INSTRUÇÃO: Por favor, reescreva como lista numerada o trecho dos dados que vai do início até a linha que contém "click(140, 17)", incluindo as duas pontas. Deixe de fora as linhas em branco.

Linhas de dados:
————————

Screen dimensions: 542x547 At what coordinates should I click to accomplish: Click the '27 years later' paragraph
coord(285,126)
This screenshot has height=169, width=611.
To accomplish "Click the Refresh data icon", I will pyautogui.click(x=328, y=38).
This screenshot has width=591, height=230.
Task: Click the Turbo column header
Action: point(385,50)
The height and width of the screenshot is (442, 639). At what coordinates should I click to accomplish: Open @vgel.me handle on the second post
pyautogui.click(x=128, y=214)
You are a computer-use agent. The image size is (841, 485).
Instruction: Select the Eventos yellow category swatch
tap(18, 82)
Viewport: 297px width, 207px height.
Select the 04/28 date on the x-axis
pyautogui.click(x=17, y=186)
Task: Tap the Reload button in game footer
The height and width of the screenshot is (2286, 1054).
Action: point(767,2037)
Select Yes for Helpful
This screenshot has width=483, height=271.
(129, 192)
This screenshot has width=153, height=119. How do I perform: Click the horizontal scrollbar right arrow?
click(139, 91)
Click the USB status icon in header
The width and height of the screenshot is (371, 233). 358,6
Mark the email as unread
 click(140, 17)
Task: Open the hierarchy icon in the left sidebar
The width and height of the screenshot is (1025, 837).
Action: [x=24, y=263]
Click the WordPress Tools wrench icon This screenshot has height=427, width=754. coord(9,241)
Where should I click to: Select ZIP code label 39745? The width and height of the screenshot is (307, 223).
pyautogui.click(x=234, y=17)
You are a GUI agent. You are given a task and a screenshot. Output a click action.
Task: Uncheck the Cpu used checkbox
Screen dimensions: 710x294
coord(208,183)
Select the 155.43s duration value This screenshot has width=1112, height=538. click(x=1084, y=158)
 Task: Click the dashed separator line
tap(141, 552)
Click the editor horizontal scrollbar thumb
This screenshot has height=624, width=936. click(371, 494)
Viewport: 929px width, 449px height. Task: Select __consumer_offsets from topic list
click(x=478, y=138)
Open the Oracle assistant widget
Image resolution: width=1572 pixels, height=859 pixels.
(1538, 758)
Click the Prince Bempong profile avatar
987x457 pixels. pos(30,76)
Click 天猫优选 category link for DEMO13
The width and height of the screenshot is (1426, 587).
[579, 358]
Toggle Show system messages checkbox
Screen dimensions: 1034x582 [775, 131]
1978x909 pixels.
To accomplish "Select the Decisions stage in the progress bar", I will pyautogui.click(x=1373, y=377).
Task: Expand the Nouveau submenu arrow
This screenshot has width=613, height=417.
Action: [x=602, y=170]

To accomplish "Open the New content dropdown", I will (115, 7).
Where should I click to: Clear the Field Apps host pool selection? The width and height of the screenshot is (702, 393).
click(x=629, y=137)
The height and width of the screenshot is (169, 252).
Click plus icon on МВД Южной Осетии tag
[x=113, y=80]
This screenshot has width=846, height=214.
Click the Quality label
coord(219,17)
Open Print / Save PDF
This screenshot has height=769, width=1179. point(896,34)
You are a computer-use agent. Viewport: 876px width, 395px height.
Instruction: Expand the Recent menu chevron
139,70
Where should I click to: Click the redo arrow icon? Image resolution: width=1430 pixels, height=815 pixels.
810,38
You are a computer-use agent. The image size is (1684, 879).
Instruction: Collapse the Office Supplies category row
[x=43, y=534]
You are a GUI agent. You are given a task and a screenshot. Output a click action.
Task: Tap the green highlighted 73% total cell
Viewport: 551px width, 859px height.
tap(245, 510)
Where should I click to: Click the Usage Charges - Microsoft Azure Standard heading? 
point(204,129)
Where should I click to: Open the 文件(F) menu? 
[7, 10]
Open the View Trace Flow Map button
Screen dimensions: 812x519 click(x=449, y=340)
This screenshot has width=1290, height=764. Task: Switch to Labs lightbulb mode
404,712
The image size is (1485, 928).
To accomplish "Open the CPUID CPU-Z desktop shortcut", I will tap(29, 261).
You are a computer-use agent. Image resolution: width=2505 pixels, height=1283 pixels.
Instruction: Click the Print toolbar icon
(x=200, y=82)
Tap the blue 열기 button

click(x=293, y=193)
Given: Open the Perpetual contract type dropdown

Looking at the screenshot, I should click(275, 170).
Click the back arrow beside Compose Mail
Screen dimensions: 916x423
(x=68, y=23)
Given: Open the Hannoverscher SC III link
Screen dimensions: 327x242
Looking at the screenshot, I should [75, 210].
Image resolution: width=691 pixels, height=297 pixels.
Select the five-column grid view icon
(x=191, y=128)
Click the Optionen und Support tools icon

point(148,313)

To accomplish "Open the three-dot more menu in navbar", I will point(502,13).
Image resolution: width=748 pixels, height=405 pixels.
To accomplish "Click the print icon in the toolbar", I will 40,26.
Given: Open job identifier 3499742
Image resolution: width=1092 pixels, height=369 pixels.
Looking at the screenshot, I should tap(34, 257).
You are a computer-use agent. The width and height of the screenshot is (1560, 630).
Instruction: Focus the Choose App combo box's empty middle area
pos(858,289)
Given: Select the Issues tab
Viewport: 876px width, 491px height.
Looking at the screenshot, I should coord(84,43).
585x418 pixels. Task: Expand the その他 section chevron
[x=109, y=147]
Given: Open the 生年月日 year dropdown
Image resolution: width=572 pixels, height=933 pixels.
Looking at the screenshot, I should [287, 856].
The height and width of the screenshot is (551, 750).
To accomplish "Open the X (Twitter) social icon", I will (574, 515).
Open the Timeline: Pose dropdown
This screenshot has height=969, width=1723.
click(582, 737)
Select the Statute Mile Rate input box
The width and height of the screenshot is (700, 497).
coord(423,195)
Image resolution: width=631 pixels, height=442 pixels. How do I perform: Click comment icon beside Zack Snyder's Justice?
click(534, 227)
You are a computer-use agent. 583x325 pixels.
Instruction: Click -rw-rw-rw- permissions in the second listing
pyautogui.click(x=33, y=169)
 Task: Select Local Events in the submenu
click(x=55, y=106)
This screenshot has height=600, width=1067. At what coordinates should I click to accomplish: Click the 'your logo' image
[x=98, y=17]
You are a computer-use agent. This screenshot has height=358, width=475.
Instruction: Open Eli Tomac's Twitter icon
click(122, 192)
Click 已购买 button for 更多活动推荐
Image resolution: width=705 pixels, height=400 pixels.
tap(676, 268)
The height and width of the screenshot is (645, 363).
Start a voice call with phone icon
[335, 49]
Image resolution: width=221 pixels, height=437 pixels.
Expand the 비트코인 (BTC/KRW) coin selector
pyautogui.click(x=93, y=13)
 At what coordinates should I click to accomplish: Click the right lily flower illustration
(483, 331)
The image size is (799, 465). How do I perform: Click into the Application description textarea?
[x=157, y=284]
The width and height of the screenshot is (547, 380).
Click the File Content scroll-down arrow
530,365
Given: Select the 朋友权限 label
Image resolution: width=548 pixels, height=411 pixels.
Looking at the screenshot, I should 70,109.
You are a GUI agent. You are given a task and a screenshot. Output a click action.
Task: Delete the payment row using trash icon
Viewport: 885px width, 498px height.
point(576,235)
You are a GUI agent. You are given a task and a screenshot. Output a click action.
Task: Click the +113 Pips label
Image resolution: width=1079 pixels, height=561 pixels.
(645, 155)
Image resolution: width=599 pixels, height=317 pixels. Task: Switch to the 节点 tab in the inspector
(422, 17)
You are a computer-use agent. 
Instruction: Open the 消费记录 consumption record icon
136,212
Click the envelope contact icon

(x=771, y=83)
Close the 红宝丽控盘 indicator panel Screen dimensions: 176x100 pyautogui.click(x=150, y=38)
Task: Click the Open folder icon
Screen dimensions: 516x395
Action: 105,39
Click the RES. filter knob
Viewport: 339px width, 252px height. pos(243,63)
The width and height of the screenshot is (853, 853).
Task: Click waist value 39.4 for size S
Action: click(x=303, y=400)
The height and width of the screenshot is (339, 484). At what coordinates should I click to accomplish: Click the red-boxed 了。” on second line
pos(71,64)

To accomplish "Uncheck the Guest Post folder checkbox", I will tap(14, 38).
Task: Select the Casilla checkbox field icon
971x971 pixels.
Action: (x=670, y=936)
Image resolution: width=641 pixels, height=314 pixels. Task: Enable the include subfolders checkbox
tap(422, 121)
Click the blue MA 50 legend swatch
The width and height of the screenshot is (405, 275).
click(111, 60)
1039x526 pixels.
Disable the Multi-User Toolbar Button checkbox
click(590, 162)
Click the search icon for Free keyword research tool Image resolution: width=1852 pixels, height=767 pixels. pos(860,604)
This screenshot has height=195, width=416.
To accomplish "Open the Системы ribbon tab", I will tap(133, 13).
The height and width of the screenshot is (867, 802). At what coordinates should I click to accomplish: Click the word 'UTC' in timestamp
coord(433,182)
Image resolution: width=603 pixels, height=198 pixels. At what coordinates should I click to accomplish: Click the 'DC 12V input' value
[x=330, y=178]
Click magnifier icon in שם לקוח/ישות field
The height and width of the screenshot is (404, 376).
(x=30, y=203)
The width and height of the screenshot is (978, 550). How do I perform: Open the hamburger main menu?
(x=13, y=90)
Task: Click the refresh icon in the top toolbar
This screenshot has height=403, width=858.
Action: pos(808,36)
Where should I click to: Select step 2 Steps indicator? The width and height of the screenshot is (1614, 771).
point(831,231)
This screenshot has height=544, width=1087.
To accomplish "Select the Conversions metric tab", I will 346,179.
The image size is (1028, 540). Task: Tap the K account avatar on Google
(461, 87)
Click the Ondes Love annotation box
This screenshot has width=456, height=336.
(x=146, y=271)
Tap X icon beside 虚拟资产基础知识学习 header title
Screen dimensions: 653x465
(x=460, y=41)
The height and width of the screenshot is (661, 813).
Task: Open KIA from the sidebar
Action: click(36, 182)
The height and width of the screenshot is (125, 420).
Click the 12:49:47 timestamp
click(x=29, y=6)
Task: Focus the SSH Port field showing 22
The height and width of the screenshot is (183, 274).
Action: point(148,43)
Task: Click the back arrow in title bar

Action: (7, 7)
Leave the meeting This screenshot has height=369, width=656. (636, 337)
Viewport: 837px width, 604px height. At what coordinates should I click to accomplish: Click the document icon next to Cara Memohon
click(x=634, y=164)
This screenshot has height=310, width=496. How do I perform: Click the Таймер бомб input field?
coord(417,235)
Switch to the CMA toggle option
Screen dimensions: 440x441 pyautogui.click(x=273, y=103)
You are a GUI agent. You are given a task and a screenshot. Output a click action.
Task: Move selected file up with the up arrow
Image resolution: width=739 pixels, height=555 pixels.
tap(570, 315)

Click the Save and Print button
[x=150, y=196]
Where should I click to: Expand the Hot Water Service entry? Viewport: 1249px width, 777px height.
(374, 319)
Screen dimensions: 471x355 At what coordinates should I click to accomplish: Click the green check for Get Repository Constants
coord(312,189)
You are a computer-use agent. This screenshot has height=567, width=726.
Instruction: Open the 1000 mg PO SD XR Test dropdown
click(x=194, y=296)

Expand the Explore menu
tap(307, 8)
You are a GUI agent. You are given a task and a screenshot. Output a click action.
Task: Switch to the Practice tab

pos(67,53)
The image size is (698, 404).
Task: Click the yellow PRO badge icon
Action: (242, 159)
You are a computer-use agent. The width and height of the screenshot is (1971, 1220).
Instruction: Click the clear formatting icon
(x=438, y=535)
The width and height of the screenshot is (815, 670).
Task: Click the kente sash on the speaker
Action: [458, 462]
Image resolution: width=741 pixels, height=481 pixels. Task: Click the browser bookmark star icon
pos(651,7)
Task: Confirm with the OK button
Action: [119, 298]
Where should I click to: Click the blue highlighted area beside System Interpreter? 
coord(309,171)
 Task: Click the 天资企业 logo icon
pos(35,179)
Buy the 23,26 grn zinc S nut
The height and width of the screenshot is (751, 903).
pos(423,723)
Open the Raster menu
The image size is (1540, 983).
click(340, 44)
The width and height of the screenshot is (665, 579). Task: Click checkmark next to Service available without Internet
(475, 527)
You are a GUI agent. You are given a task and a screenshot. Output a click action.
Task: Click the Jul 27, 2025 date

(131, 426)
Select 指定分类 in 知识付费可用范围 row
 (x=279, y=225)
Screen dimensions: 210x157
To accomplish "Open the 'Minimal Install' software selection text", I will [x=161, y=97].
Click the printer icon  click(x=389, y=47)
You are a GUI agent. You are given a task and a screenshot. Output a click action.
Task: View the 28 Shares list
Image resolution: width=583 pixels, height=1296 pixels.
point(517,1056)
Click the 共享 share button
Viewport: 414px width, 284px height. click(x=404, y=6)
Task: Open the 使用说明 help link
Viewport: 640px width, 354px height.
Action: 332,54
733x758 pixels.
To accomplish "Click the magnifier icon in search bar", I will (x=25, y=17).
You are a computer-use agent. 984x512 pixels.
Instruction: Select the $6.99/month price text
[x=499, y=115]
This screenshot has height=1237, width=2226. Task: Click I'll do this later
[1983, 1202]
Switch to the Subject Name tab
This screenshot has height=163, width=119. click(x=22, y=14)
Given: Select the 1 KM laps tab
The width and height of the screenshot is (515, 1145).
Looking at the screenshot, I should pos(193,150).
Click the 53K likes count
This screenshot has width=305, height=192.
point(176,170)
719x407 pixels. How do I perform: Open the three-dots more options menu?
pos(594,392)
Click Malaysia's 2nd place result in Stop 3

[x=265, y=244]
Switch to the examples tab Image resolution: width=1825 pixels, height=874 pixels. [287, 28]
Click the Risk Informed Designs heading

————————

SOLUÇÃO DO EXERCÍCIO:
1. Screen dimensions: 542x547 At what coordinates should I click to accomplish: Click the '27 years later' paragraph
2. coord(285,126)
3. This screenshot has height=169, width=611.
4. To accomplish "Click the Refresh data icon", I will pyautogui.click(x=328, y=38).
5. This screenshot has width=591, height=230.
6. Task: Click the Turbo column header
7. Action: point(385,50)
8. The height and width of the screenshot is (442, 639). At what coordinates should I click to accomplish: Open @vgel.me handle on the second post
9. pyautogui.click(x=128, y=214)
10. You are a computer-use agent. The image size is (841, 485).
11. Instruction: Select the Eventos yellow category swatch
12. tap(18, 82)
13. Viewport: 297px width, 207px height.
14. Select the 04/28 date on the x-axis
15. pyautogui.click(x=17, y=186)
16. Task: Tap the Reload button in game footer
17. The height and width of the screenshot is (2286, 1054).
18. Action: point(767,2037)
19. Select Yes for Helpful
20. This screenshot has width=483, height=271.
21. (129, 192)
22. This screenshot has width=153, height=119. How do I perform: Click the horizontal scrollbar right arrow?
23. click(139, 91)
24. Click the USB status icon in header
25. The width and height of the screenshot is (371, 233). 358,6
26. Mark the email as unread
27.  click(140, 17)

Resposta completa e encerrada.